A federal appeals court Friday affirmed a district judge’s order that a state prison violated the constitutional rights of a prisoner with severe gender disorder when it refused to provide sex reassignment surgery.
The lawsuit, Kosilek v. Spencer, was supported by Gay & Lesbian Advocates & Defenders (GLAD), the ACLU, the Human Rights Campaign, the National Gay and Lesbian Task Force, the National Center for Transgender Equality, and other LGBT organizations.
If she needed treatment for cancer or heart disease, this case would never have wound up in court,” said GLAD attorney Jennifer Levy. “If we are to call ourselves a civilized society, there is a baseline of care that has to be provided to all prisoners, including prisoners who are transgender. We hope that Michelle will now get the treatment that she desperately needs.”
Massachusetts prison inmate Michelle Kosilek, born with male genitals and named Robert Kosilek, was convicted in 1992 of murdering her spouse and sentenced to life without parole. In 2000, she sued for hormone treatment for her gender disorder and obtained it. In 2006, she sought sex reassignment surgery but was refused.
The state had argued that the level of treatment already being provided to Kosilek –hormones, permanent hair removal, female clothing and makeup, and psychotherapy— was adequate.
A group of doctors certified that the treatment was medically necessary and, in 2012, a federal district court judge ruled that withholding treatment violated the U.S. Constitution’s the Eighth Amendment guarantee against cruel and unusual punishment. The judge ordered the commissioner of the Massachusetts Department of Corrections, Luis Spencer, to provide her with sex reassignment surgery.
In a 2 to 1 decision January 17, a First Circuit U.S. Court of Appeals panel upheld that decision.
The majority decision, written by Judge O. Rogeriee Thompson and joined by Judge William Kayatta (both Obama appointees), said to reach an Eighth Amendment violation, the prisoner must have a “serious medical need” and the prison’s treatment must fail to achieve a level “reasonably commensurate with modern medical science and of a quality acceptable within prudent professional standards.”
All inadequate care does not constitute a violation of the Eighth Amendment, said the majority, so there must also be proof that the government was “deliberately indifferent” to the prisoner’s treatment and the security considerations surrounding that treatment.

_Exercise instructions_.
Continue the news article above about the Kosilek v. Spencer appeals ruling, picking up after its final sentence.

Pixel coordinate grounding data:
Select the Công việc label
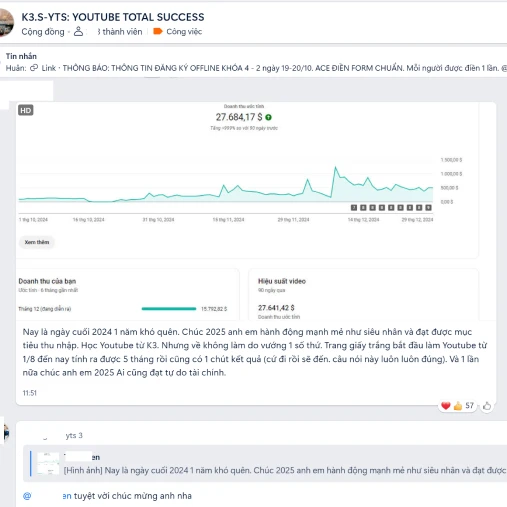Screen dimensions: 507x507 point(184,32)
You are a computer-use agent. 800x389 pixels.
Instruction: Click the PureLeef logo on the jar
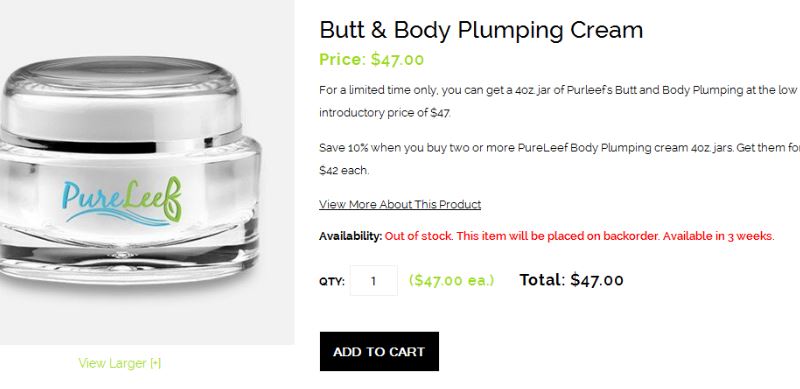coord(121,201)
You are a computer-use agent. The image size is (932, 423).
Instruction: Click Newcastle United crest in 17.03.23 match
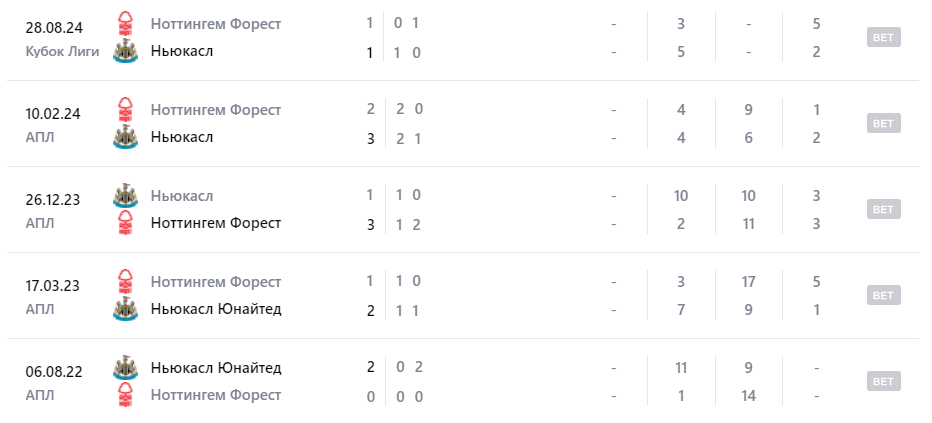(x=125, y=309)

---

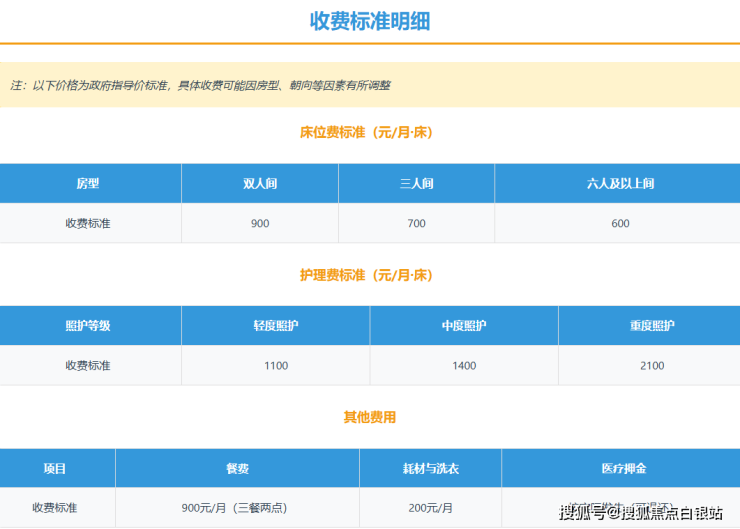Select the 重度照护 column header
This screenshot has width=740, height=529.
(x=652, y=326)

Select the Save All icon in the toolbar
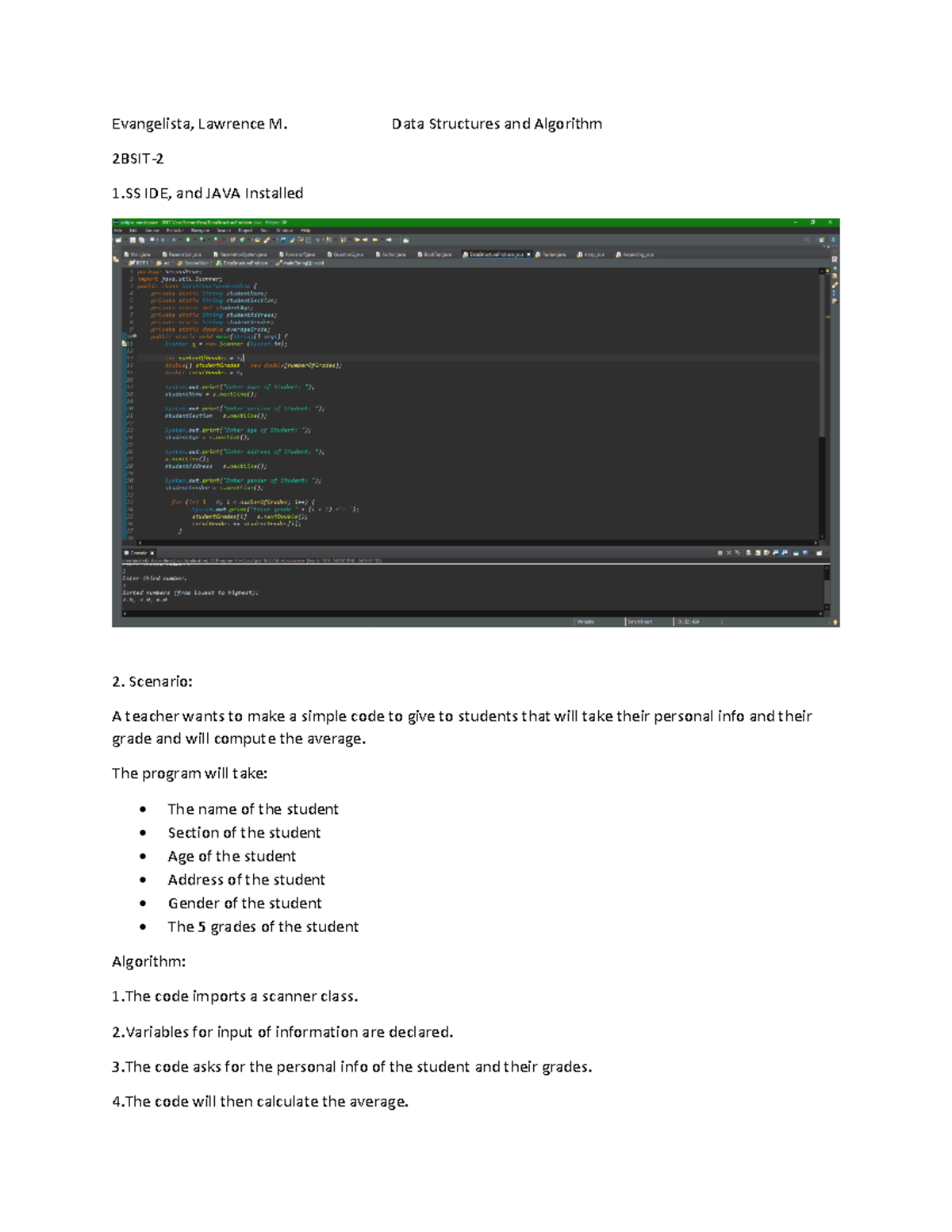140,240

_Response_.
“We are assuredly mindful of the difficult tasks faced by prison officials every day,” wrote the majority. “But as the Supreme Court has cautioned, while sensitivity and deference to these tasks is warranted, “[c]ourts nevertheless must not shrink from their obligation to ‘enforce the constitutional rights of all ‘persons,’ including prisoners.'” And receiving medically necessary treatment is one of those rights, even if that treatment strikes some as odd or unorthodox.”
The district court’s findings “that Kosilek has a serious medical need for the surgery, and that the [Massachusetts Department of Corrections] refuses to meet that need for pretextual reasons unsupported by legitimate penological considerations — mean that the DOC has violated Kosilek’s Eighth Amendment rights.”
Dissenting Judge Juan Torruella (Reagan appointee) said, “That appropriate medical care must be provided does not, however, mean that inmates may seek and receive the care of their choosing….Prison officials commit no violation so long as the medical care provided is minimally adequate.”
Mara Keisling, executive director of the National Center for Transgender Equality, said, “Decisions about treating serious healthcare decisions like sex reassignment surgery need to be made by doctors and patients, not prison authorities.”
The majority took the time in its 90-page decision to discuss gender identity disorder, explaining it as “a psychological condition involving a strong identification with the other gender,” recognized by the American Psychiatric Association. It also noted that sex reassignment surgery has been accepted treatment for the disorder “since at least the 1950s.”